The universally conserved HCF101 protein is involved in assembly of [4Fe-4S]-cluster-containing complexes in Arabidopsis thaliana chloroplasts.

The seedling-lethal nuclear Arabidopsis hcf101 (high chlorophyll fluorescence) mutant is impaired in photosynthesis and complemented by the wild-type HCF101 cDNA. Photosystem I (PSI) activity is abolished, and PSI core complexes fail to accumulate in hcf101, whereas levels of other thylakoid membrane proteins are unaffected. Northern and in vivo labelling analyses as well as studies on polysome loading show that PSI transcript levels and translation rates of proteins, which belong to PSI, are normal in hcf101. PSI-specific fluorescence at 77 K is shifted from 735 to 728 nm in hcf101, indicating that exitons cannot efficiently be transferred to the PSI reaction centre, whereby the PSI antenna is almost unaffected.
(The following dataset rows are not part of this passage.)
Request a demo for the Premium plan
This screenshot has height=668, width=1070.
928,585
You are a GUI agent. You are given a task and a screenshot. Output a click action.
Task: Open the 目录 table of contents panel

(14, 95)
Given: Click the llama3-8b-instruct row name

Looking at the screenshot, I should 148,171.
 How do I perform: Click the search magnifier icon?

Mutant plants not only fail to accumulate mature PSI, which contains three [4Fe-4S]clusters (FSCs), but also are characterized by reduced levels of the soluble FSC-containing complex ferredoxin-thioredoxin reductase (FTR) in the stroma. Inhibited FTR maturation is not a secondary effect stemming from lack of PSI because the mutant hcf145, which also lacks PSI, accumulates FTR at normal levels. Levels of the [2Fe-2S] cluster-containing soluble and membrane proteins, ferredoxin and PetC, respectively, were unchanged in hcf101 plants. These data suggest a specific role of HCF101 in FSC biogenesis. HCF101 is plastid localized and belongs to an ancient and universally conserved family of P-loop ATPases previously designated as the 'MRP' (metGrelated protein) family. The function identified for HCF101 suggests a new designation, FSC, for this family.

A peptide chain release factor 2 affects the stability of UGA-containing transcripts in Arabidopsis chloroplasts.
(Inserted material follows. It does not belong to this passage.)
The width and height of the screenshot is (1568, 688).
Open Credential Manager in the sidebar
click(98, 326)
Positional cloning of the hcf109 (high chlorophyll fluorescence) mutation in Arabidopsis has identified a nucleus-encoded, plastid-localized release factor 2-like protein, AtprfB, indicating that the processes of translational termination in chloroplasts resemble those of eubacteria. Control of atprfB expression by light and tissues is connected to chloroplast development. A point mutation at the last nucleotide of the second intron causes a new splice site farther downstream, resulting in a deletion of seven amino acid residues in the N-terminal region of the Hcf109 protein. The mutation causes decreased stability of UGA-containing mRNAs. Our data suggest that transcripts with UGA stop codons are terminated exclusively by AtprfB in chloroplasts and that AtprfB is involved in the regulation of both mRNA stability and protein synthesis. Furthermore, sequence data reveal a +1 frameshift at an internal in-frame TGA stop codon in the progenitor prfB gene of cyanobacteria. The expression pattern and functions of atprfB could reflect evolutionary driving forces toward the conservation of TGA stop codons exclusively in plastid genomes of land plants.